ACTIVITY: Find the "Instruction: Open Config from the right panel" line in the records below and repeat it and every later line exactly, up to the last; do not include pictures.

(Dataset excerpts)
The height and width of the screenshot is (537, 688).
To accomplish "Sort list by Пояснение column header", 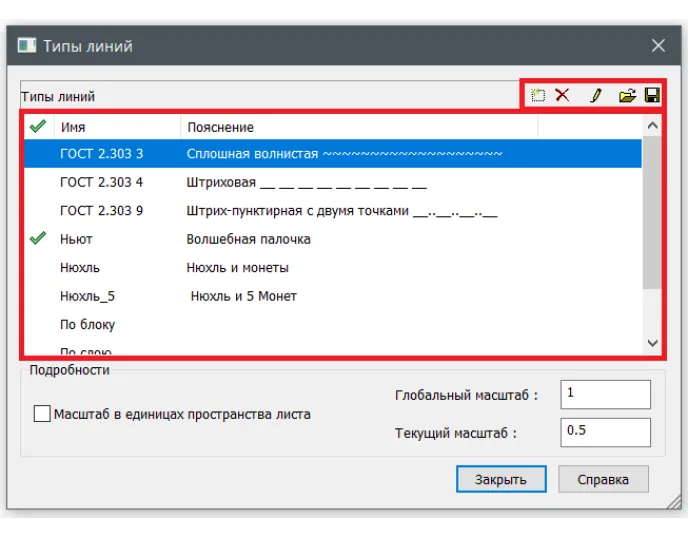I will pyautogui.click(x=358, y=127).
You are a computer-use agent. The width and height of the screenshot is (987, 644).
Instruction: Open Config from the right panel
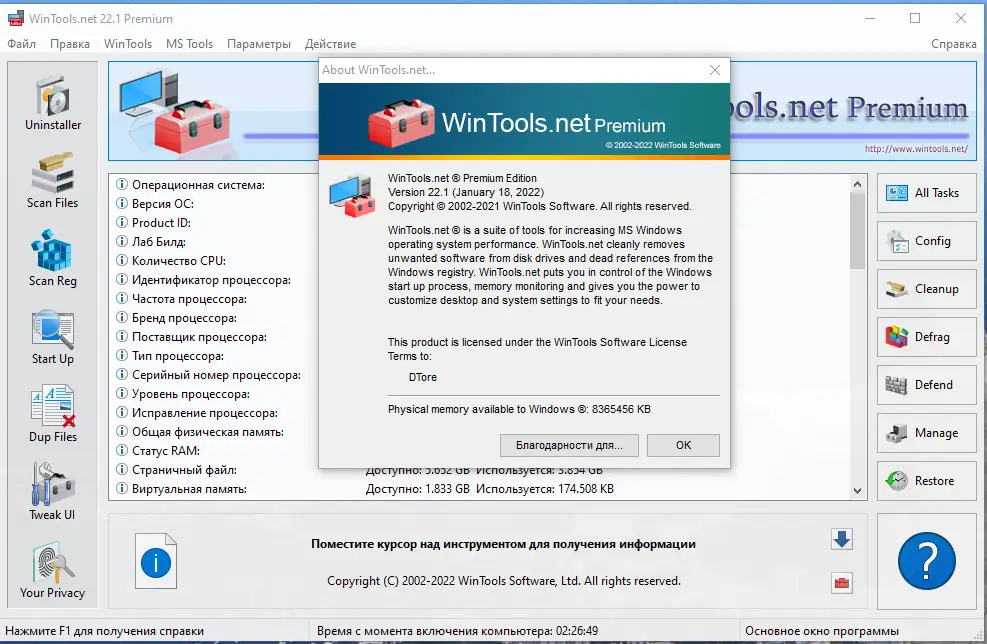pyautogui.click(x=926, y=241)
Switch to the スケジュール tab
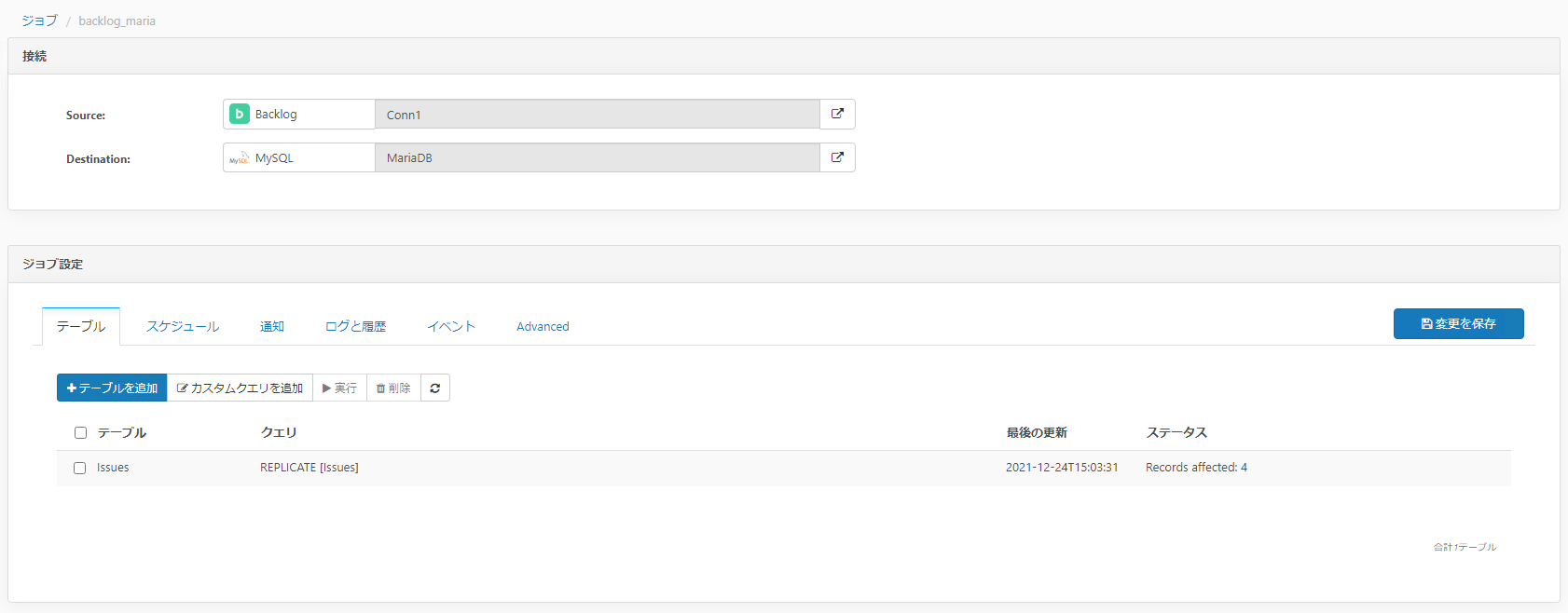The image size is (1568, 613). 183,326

SOLUTION BELOW:
Instruction: Open Config from the right panel
pyautogui.click(x=926, y=241)
Switch to the スケジュール tab
The image size is (1568, 613). 183,326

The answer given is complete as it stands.